**Work task:**
Each entry is to be printed again word for word.

**Provided data:**
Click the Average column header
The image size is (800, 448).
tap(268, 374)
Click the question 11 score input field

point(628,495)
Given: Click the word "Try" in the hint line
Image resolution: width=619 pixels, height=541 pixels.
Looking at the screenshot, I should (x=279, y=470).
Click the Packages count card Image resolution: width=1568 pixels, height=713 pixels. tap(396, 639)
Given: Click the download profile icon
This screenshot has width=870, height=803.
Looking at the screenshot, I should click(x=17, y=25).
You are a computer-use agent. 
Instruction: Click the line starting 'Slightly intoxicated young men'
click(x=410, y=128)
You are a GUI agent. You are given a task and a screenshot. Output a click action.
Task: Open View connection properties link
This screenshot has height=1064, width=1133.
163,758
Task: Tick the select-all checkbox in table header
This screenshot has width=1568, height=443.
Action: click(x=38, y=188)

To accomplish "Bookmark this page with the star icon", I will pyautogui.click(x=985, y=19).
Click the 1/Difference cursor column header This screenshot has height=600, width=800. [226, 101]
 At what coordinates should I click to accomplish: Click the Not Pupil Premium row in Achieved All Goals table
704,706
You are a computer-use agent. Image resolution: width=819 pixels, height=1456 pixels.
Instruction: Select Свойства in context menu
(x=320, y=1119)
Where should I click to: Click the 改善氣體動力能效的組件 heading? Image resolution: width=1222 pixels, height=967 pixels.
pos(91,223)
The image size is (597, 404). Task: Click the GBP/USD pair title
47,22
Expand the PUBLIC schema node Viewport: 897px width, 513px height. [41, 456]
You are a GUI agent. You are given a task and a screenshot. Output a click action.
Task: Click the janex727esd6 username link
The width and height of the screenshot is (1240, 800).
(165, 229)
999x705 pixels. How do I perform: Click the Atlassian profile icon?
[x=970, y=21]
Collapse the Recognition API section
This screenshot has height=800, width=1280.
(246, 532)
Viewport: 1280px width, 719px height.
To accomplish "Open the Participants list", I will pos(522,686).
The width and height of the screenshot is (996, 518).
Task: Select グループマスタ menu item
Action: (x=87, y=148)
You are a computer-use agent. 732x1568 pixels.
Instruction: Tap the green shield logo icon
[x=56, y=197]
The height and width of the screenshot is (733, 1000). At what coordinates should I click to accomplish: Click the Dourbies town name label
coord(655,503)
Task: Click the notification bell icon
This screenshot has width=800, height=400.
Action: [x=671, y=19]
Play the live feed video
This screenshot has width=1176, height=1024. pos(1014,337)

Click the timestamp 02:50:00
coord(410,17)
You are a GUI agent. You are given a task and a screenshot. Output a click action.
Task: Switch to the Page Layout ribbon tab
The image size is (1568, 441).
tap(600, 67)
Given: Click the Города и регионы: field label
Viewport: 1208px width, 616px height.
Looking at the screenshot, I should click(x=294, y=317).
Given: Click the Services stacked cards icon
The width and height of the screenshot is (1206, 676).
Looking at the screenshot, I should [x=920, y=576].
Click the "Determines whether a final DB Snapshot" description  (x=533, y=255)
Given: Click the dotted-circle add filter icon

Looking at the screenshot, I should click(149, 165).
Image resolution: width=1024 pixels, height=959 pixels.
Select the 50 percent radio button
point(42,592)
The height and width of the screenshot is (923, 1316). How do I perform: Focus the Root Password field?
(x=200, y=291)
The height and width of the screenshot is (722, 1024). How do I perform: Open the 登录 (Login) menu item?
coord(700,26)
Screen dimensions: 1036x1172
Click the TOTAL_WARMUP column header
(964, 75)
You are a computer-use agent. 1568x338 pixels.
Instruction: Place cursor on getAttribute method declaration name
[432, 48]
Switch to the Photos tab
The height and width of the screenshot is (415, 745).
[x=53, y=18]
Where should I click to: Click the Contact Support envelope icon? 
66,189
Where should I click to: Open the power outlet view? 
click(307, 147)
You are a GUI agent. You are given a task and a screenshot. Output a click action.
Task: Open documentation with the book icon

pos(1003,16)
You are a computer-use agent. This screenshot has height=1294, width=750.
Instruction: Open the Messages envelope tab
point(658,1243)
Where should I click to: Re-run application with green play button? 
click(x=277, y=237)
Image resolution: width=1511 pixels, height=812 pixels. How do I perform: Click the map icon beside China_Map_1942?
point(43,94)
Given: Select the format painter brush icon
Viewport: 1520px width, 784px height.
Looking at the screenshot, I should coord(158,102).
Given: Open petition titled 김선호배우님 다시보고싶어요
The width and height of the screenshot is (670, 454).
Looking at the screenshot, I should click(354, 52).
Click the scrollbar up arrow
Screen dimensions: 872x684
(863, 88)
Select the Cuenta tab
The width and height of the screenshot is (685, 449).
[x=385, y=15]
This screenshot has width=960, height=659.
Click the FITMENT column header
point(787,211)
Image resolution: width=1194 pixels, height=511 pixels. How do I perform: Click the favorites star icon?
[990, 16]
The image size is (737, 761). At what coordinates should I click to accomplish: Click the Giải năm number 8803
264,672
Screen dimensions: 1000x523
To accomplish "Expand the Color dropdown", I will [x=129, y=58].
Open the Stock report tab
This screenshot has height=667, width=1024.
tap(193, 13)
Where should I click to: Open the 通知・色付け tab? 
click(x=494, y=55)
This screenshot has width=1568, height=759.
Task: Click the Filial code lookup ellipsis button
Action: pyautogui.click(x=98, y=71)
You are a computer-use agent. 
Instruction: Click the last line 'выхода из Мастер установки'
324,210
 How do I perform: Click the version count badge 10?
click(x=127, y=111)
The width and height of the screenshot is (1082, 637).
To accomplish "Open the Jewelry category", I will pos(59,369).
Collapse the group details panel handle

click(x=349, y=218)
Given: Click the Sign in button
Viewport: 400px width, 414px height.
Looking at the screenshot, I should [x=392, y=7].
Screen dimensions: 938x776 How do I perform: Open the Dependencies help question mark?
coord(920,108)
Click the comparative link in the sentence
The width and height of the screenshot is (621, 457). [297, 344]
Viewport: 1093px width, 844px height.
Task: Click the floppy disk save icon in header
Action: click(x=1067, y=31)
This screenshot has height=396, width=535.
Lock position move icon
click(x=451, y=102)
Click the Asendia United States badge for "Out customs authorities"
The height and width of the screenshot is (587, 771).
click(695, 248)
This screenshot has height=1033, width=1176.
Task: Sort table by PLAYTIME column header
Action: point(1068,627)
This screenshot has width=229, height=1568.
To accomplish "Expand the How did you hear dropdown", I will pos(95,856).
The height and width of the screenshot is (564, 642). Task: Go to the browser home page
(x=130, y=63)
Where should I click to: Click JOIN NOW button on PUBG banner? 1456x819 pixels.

**Response to this task:**
Click the Average column header
The image size is (800, 448).
tap(268, 374)
Click the question 11 score input field

point(628,495)
Given: Click the word "Try" in the hint line
Image resolution: width=619 pixels, height=541 pixels.
Looking at the screenshot, I should (x=279, y=470).
Click the Packages count card Image resolution: width=1568 pixels, height=713 pixels. tap(396, 639)
Given: Click the download profile icon
This screenshot has width=870, height=803.
Looking at the screenshot, I should click(x=17, y=25).
You are a computer-use agent. 
Instruction: Click the line starting 'Slightly intoxicated young men'
click(x=410, y=128)
You are a GUI agent. You are given a task and a screenshot. Output a click action.
Task: Open View connection properties link
This screenshot has height=1064, width=1133.
163,758
Task: Tick the select-all checkbox in table header
This screenshot has width=1568, height=443.
Action: click(x=38, y=188)

To accomplish "Bookmark this page with the star icon", I will pyautogui.click(x=985, y=19).
Click the 1/Difference cursor column header This screenshot has height=600, width=800. [226, 101]
 At what coordinates should I click to accomplish: Click the Not Pupil Premium row in Achieved All Goals table
704,706
You are a computer-use agent. Image resolution: width=819 pixels, height=1456 pixels.
Instruction: Select Свойства in context menu
(x=320, y=1119)
Where should I click to: Click the 改善氣體動力能效的組件 heading? Image resolution: width=1222 pixels, height=967 pixels.
pos(91,223)
The image size is (597, 404). Task: Click the GBP/USD pair title
47,22
Expand the PUBLIC schema node Viewport: 897px width, 513px height. [41, 456]
You are a GUI agent. You are given a task and a screenshot. Output a click action.
Task: Click the janex727esd6 username link
The width and height of the screenshot is (1240, 800).
(165, 229)
999x705 pixels. How do I perform: Click the Atlassian profile icon?
[x=970, y=21]
Collapse the Recognition API section
This screenshot has height=800, width=1280.
(246, 532)
Viewport: 1280px width, 719px height.
To accomplish "Open the Participants list", I will pos(522,686).
The width and height of the screenshot is (996, 518).
Task: Select グループマスタ menu item
Action: (x=87, y=148)
You are a computer-use agent. 732x1568 pixels.
Instruction: Tap the green shield logo icon
[x=56, y=197]
The height and width of the screenshot is (733, 1000). At what coordinates should I click to accomplish: Click the Dourbies town name label
coord(655,503)
Task: Click the notification bell icon
This screenshot has width=800, height=400.
Action: [x=671, y=19]
Play the live feed video
This screenshot has width=1176, height=1024. pos(1014,337)

Click the timestamp 02:50:00
coord(410,17)
You are a GUI agent. You are given a task and a screenshot. Output a click action.
Task: Switch to the Page Layout ribbon tab
The image size is (1568, 441).
tap(600, 67)
Given: Click the Города и регионы: field label
Viewport: 1208px width, 616px height.
Looking at the screenshot, I should click(x=294, y=317).
Given: Click the Services stacked cards icon
The width and height of the screenshot is (1206, 676).
Looking at the screenshot, I should [x=920, y=576].
Click the "Determines whether a final DB Snapshot" description  (x=533, y=255)
Given: Click the dotted-circle add filter icon

Looking at the screenshot, I should click(149, 165).
Image resolution: width=1024 pixels, height=959 pixels.
Select the 50 percent radio button
point(42,592)
The height and width of the screenshot is (923, 1316). How do I perform: Focus the Root Password field?
(x=200, y=291)
The height and width of the screenshot is (722, 1024). How do I perform: Open the 登录 (Login) menu item?
coord(700,26)
Screen dimensions: 1036x1172
Click the TOTAL_WARMUP column header
(964, 75)
You are a computer-use agent. 1568x338 pixels.
Instruction: Place cursor on getAttribute method declaration name
[432, 48]
Switch to the Photos tab
The height and width of the screenshot is (415, 745).
[x=53, y=18]
Where should I click to: Click the Contact Support envelope icon? 
66,189
Where should I click to: Open the power outlet view? 
click(307, 147)
You are a GUI agent. You are given a task and a screenshot. Output a click action.
Task: Open documentation with the book icon

pos(1003,16)
You are a computer-use agent. This screenshot has height=1294, width=750.
Instruction: Open the Messages envelope tab
point(658,1243)
Where should I click to: Re-run application with green play button? 
click(x=277, y=237)
Image resolution: width=1511 pixels, height=812 pixels. How do I perform: Click the map icon beside China_Map_1942?
point(43,94)
Given: Select the format painter brush icon
Viewport: 1520px width, 784px height.
Looking at the screenshot, I should coord(158,102).
Given: Open petition titled 김선호배우님 다시보고싶어요
The width and height of the screenshot is (670, 454).
Looking at the screenshot, I should click(354, 52).
Click the scrollbar up arrow
Screen dimensions: 872x684
(863, 88)
Select the Cuenta tab
The width and height of the screenshot is (685, 449).
[x=385, y=15]
This screenshot has width=960, height=659.
Click the FITMENT column header
point(787,211)
Image resolution: width=1194 pixels, height=511 pixels. How do I perform: Click the favorites star icon?
[990, 16]
The image size is (737, 761). At what coordinates should I click to accomplish: Click the Giải năm number 8803
264,672
Screen dimensions: 1000x523
To accomplish "Expand the Color dropdown", I will [x=129, y=58].
Open the Stock report tab
This screenshot has height=667, width=1024.
tap(193, 13)
Where should I click to: Open the 通知・色付け tab? 
click(x=494, y=55)
This screenshot has width=1568, height=759.
Task: Click the Filial code lookup ellipsis button
Action: pyautogui.click(x=98, y=71)
You are a computer-use agent. 
Instruction: Click the last line 'выхода из Мастер установки'
324,210
 How do I perform: Click the version count badge 10?
click(x=127, y=111)
The width and height of the screenshot is (1082, 637).
To accomplish "Open the Jewelry category", I will pos(59,369).
Collapse the group details panel handle

click(x=349, y=218)
Given: Click the Sign in button
Viewport: 400px width, 414px height.
Looking at the screenshot, I should [x=392, y=7].
Screen dimensions: 938x776 How do I perform: Open the Dependencies help question mark?
coord(920,108)
Click the comparative link in the sentence
The width and height of the screenshot is (621, 457). [297, 344]
Viewport: 1093px width, 844px height.
Task: Click the floppy disk save icon in header
Action: click(x=1067, y=31)
This screenshot has height=396, width=535.
Lock position move icon
click(x=451, y=102)
Click the Asendia United States badge for "Out customs authorities"
The height and width of the screenshot is (587, 771).
click(695, 248)
This screenshot has height=1033, width=1176.
Task: Sort table by PLAYTIME column header
Action: point(1068,627)
This screenshot has width=229, height=1568.
To accomplish "Expand the How did you hear dropdown", I will pos(95,856).
The height and width of the screenshot is (564, 642). Task: Go to the browser home page
(x=130, y=63)
Where should I click to: Click JOIN NOW button on PUBG banner? 1456x819 pixels.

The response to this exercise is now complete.